On Thursday night, her boyfriend, world-famous Paralympic hero Oscar Pistorius, was in jail. He had spent Valentine’s Day in custody on suspicion of murdering her in a crime of passion. On Friday, he will appear in court, where he will apply for bail, and the NPA will oppose it.

 

Six months ago, Pistorius strode the world as an athletic hero, becoming the first Paralympian to compete in an Olympic final. On Thursday, he dominated the world’s media once again.

 

Police are now trying to piece together the events leading up to the shooting in the upmarket Silver Woods Country Estate in Pretoria.

 

According to police spokeswoman Brigadier Denise Beukes, witnesses heard shouts and screams coming from Pistorius’s residence at about 8pm.

 

It was not the first time that “issues of a domestic nature” had occurred at the house.

 

But at about 3am on Thursday, neighbours called the police when they heard gunshots coming from Pistorius’s house.

 

Paramedics found Steenkamp lying downstairs in the entrance hall of the R3.9-million house. She had been shot in the head and upper body.

 

According to a source, nothing could be done for her.

 

The 29-year-old former FHM model, who had been dating the 26-year-old for two months, was declared dead at the scene. A 9mm gun registered to Pistorius was recovered. There was no sign of a forced entry.

 

Pistorius was taken to a Pretoria clinic, where he is said to have undergone tests for alcohol use.

 

He was due to spend the night in the holding cells of the Boschkop police station before appearing in the Pretoria Magistrate’s Court this morning.

 

“The police are still busy with preliminary investigations. We are not sure of the details of the charges, because we still don’t have the docket in our possession.
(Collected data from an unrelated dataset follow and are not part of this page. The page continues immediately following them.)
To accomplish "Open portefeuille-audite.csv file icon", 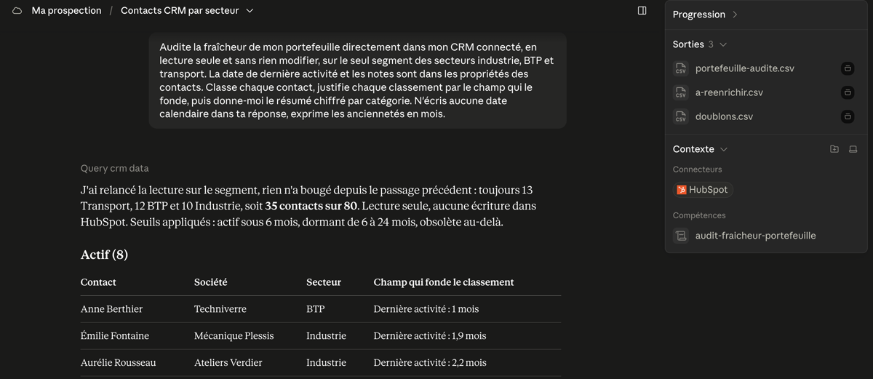I will coord(680,68).
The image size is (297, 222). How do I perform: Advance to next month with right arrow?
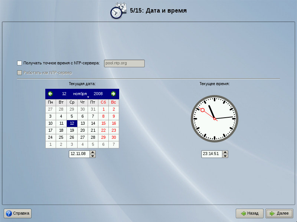pos(113,94)
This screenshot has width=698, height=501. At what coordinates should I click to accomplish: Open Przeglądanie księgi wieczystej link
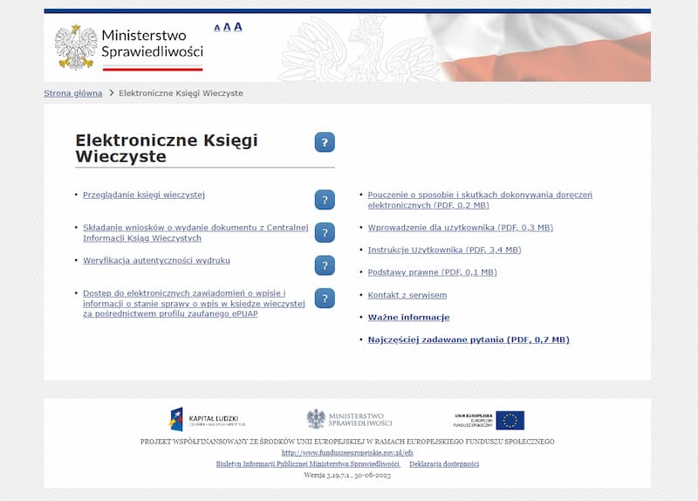tap(144, 195)
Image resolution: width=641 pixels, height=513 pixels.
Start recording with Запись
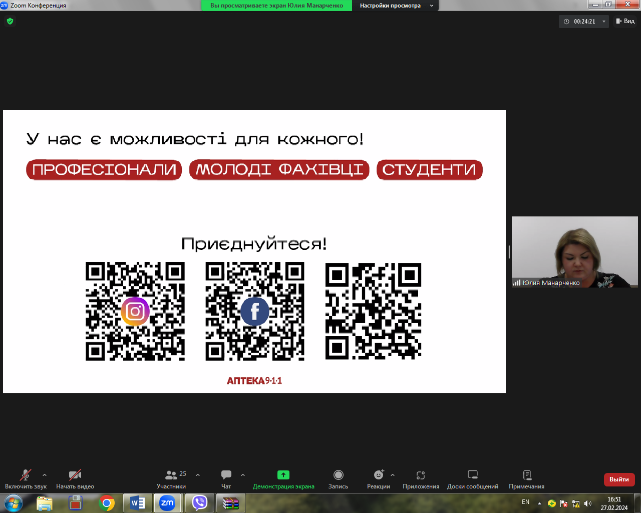[338, 479]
He will be kept in custody,” said Medupe Simasiku, the regional spokesman for the director of public prosecutions.

 

Police say that the couple were the only people in the home at the time. There was no sign of forced entry, and the claim Pistorius had thought his girlfriend was an intruder had not come from them, police said.

 

At about 10.15am, a convoy of 10 police vehicles, including a van, believed to be carrying Pistorius, drove out of the complex and headed to the police station.

 

Pistorius’s attorney, Kenny Oldwage, and the athlete’s sister, Aimee, were later seen leaving the station in separate vehicles.

 

At about 11.45am, Pistorius emerged, escorted by two plain-clothed police officers. Covering his head in a grey hooded jacket, Pistorius looked calm as he was led to a white VW Polo. He was taken to the Mamelodi Clinic, where he had his blood drawn. Speaking outside the police station last night, Oldwage said Pistorius was “emotional, but he is keeping up”.

 

News of the shooting was met with shock and disbelief around the world.

 

Pistorius’s friend, Justin Divaris, the chief executive of the Daytona Group, said he had had a very sad day.

 

He said he was very close to both Pistorius and Steenkamp. “I introduced them,” he said. “I am close friends with Oscar, and my girlfriend is the deceased’s best friend, so this has been very hard.”

 

Divaris said that Pistorius and Steenkamp had met at a race day at Kyalami. The connection was so strong that they attended the South African Sports Awards together that night.

 

At the time, the athlete was involved with Samantha Taylor, and after pictures emerged of Pistorius and Steenkamp together, Taylor said Pistorius was a player when it came to women.

 

Divaris said the couple were very much in love. “They were even talking about getting married and having kids,” he said. “There are terrible stories out there, but they aren’t true – they were in love.”

 

 

 

On Wednesday, Steenkamp asked on Twitter: “What do you have up your sleeve for your love tomorrow??? #getexcited #ValentinesDay”.

 

 

 

Pistorius’s father, Henke, said his son was “sad” and a “bit emotional”, adding: “I don’t know nothing. It will be extremely obnoxious and rude to speculate. I don’t know the facts. If anyone makes a statement, it will have to be Oscar.”

 

Oscar’s agent, Peet van Zyl, said he was “sure what’s happened has been a terrible mistake, but I really don’t have the details.”